Сохранённые записи данных:
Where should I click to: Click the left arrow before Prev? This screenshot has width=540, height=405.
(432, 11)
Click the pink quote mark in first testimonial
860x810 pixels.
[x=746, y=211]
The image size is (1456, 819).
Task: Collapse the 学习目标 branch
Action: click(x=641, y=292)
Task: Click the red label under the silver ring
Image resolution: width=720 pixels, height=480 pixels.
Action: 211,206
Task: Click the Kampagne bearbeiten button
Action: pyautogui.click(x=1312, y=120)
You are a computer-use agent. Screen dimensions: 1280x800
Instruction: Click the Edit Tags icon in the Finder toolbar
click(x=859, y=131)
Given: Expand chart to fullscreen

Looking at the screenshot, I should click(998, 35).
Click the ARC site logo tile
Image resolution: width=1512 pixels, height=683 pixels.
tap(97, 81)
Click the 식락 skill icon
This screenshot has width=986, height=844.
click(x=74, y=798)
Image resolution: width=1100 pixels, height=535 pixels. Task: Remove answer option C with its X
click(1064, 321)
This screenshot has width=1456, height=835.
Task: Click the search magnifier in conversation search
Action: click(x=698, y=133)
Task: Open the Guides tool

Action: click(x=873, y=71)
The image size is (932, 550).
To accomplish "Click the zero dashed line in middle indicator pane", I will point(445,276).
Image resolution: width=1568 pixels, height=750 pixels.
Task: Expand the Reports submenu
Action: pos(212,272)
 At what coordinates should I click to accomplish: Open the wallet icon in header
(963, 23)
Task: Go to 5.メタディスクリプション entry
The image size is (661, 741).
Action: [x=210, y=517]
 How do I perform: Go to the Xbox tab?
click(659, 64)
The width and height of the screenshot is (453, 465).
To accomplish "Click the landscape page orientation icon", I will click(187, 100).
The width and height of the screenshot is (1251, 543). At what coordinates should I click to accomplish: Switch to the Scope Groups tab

= Постановка задачи =
Запишите все строки, приведённые выше, дословно и без единого изменения.

= Ответ к заданию =
Where should I click to: Click the left arrow before Prev? This screenshot has width=540, height=405.
(432, 11)
Click the pink quote mark in first testimonial
860x810 pixels.
[x=746, y=211]
The image size is (1456, 819).
Task: Collapse the 学习目标 branch
Action: click(x=641, y=292)
Task: Click the red label under the silver ring
Image resolution: width=720 pixels, height=480 pixels.
Action: 211,206
Task: Click the Kampagne bearbeiten button
Action: pyautogui.click(x=1312, y=120)
You are a computer-use agent. Screen dimensions: 1280x800
Instruction: Click the Edit Tags icon in the Finder toolbar
click(x=859, y=131)
Given: Expand chart to fullscreen

Looking at the screenshot, I should click(998, 35).
Click the ARC site logo tile
Image resolution: width=1512 pixels, height=683 pixels.
tap(97, 81)
Click the 식락 skill icon
This screenshot has width=986, height=844.
click(x=74, y=798)
Image resolution: width=1100 pixels, height=535 pixels. Task: Remove answer option C with its X
click(1064, 321)
This screenshot has width=1456, height=835.
Task: Click the search magnifier in conversation search
Action: click(x=698, y=133)
Task: Open the Guides tool

Action: click(x=873, y=71)
The image size is (932, 550).
To accomplish "Click the zero dashed line in middle indicator pane", I will point(445,276).
Image resolution: width=1568 pixels, height=750 pixels.
Task: Expand the Reports submenu
Action: pos(212,272)
 At what coordinates should I click to accomplish: Open the wallet icon in header
(963, 23)
Task: Go to 5.メタディスクリプション entry
The image size is (661, 741).
Action: [x=210, y=517]
 How do I perform: Go to the Xbox tab?
click(659, 64)
The width and height of the screenshot is (453, 465).
To accomplish "Click the landscape page orientation icon", I will click(187, 100).
The width and height of the screenshot is (1251, 543). At what coordinates should I click to accomplish: Switch to the Scope Groups tab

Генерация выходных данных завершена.